§ EXTRACTED DATA:
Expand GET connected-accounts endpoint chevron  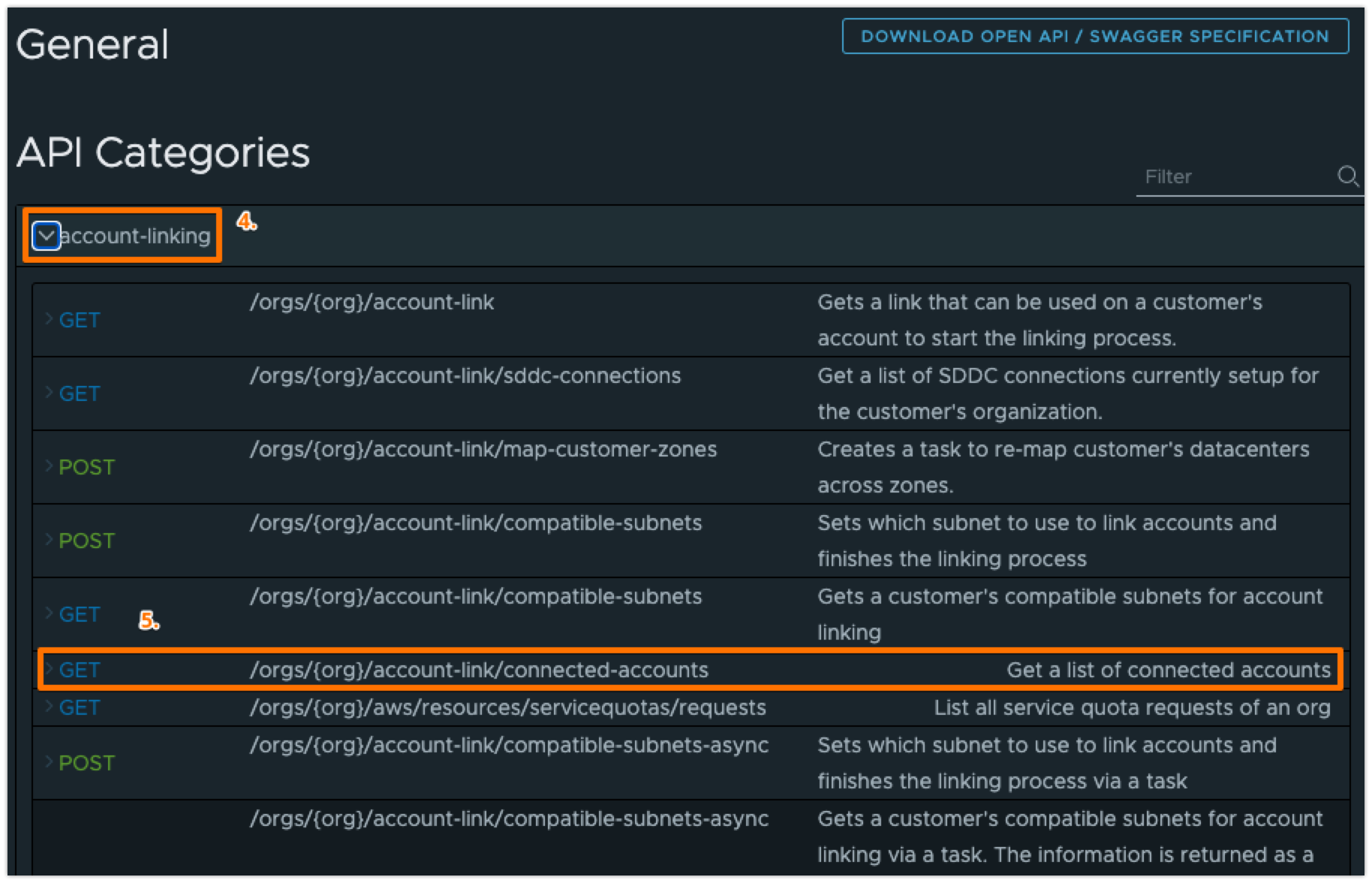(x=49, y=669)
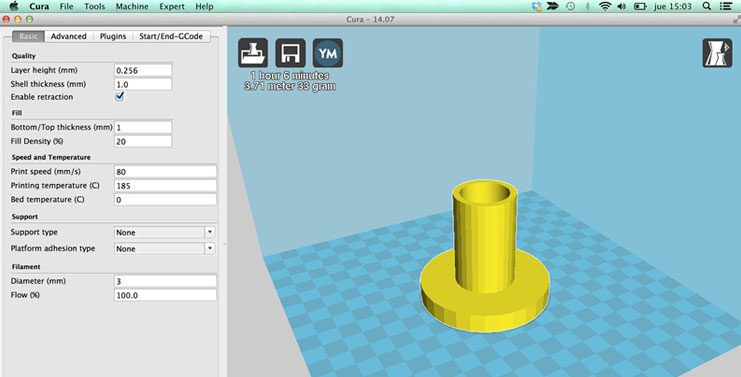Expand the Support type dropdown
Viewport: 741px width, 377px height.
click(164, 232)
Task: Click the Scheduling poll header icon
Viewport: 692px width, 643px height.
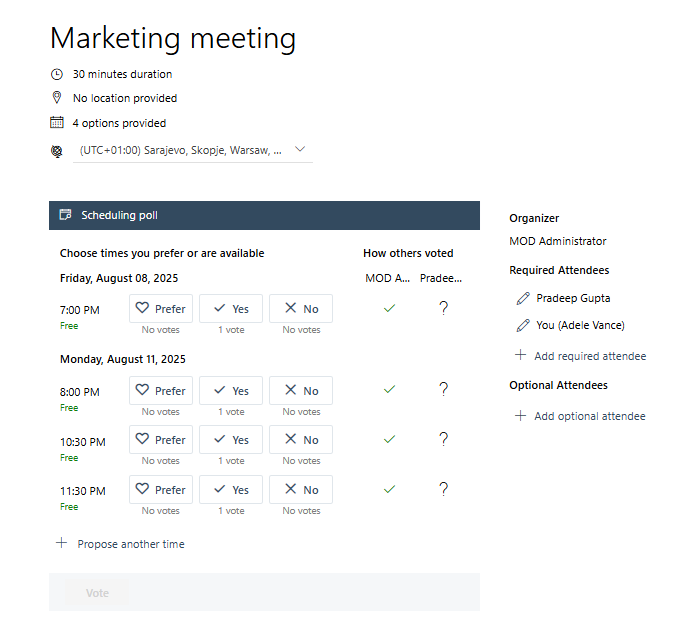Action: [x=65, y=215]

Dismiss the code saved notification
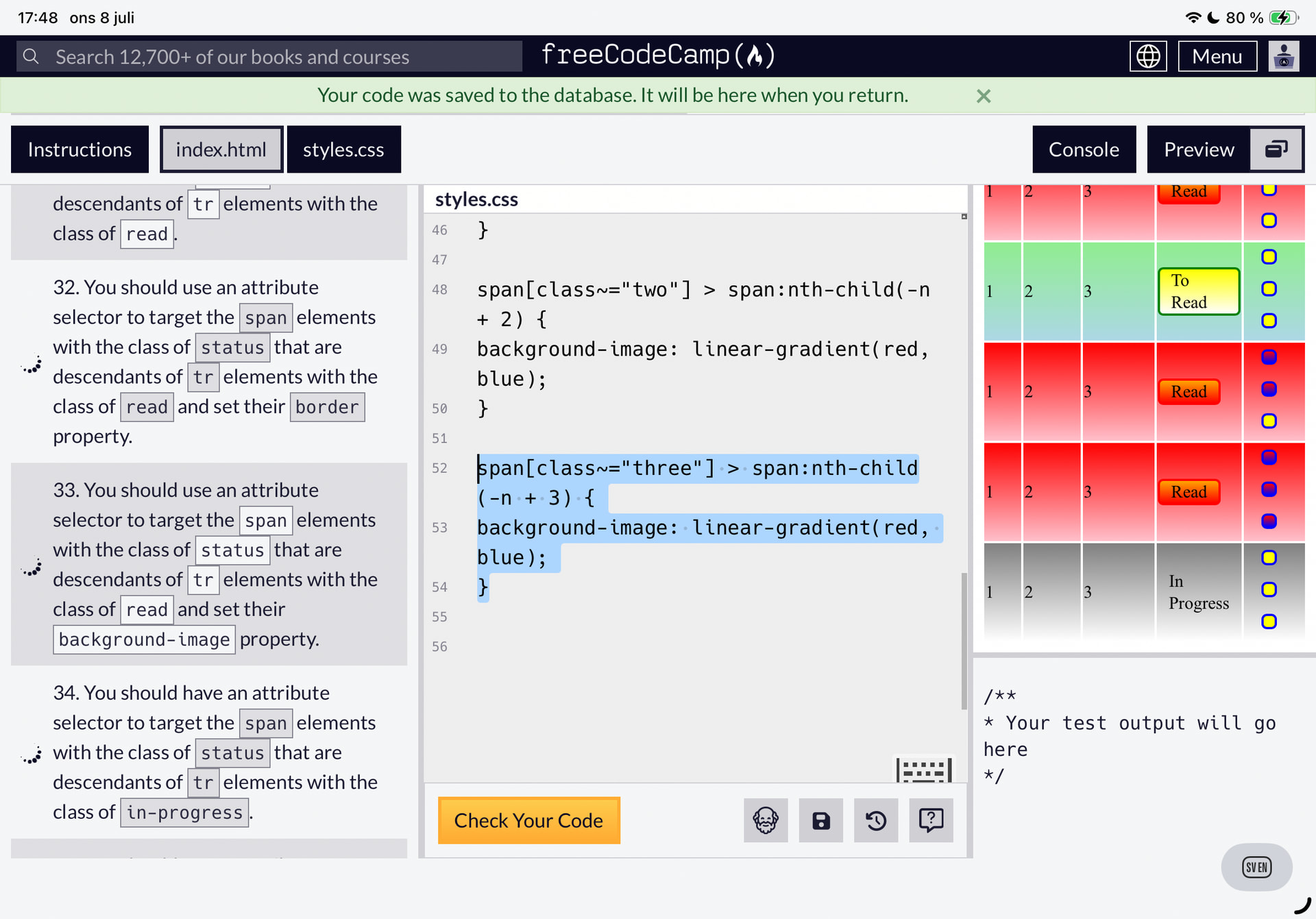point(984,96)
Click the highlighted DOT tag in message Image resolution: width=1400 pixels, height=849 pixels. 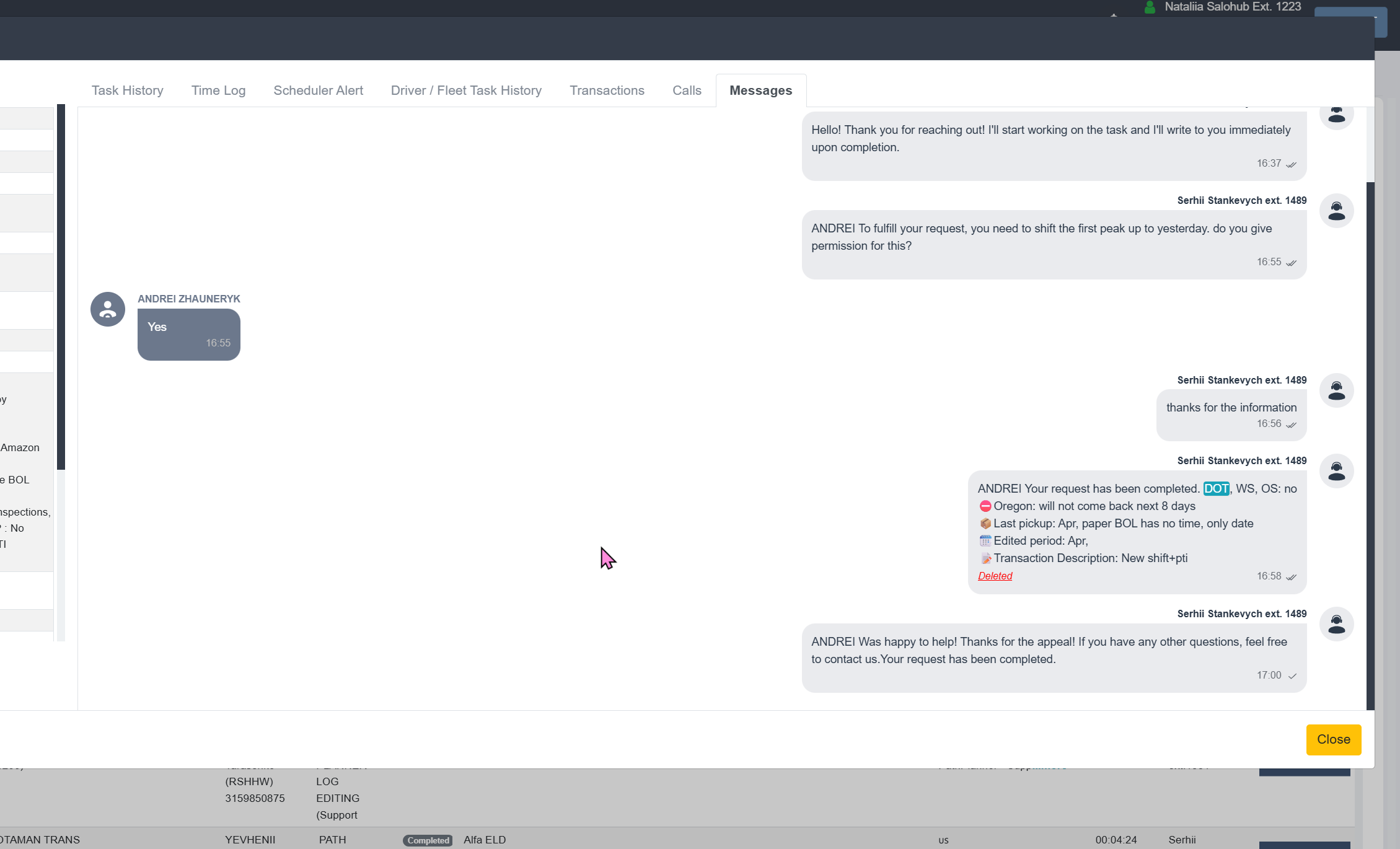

§ EXERCISE AIM:
Copy the items exactly, starting at the line that contains "Task: Click the Scheduling poll header icon" and running through the end of the items. Leave the pictures out of your copy.

§ PROBLEM SOLUTION:
Task: Click the Scheduling poll header icon
Viewport: 692px width, 643px height.
Action: [x=65, y=215]

Dismiss the code saved notification
point(984,96)
Click the highlighted DOT tag in message Image resolution: width=1400 pixels, height=849 pixels. 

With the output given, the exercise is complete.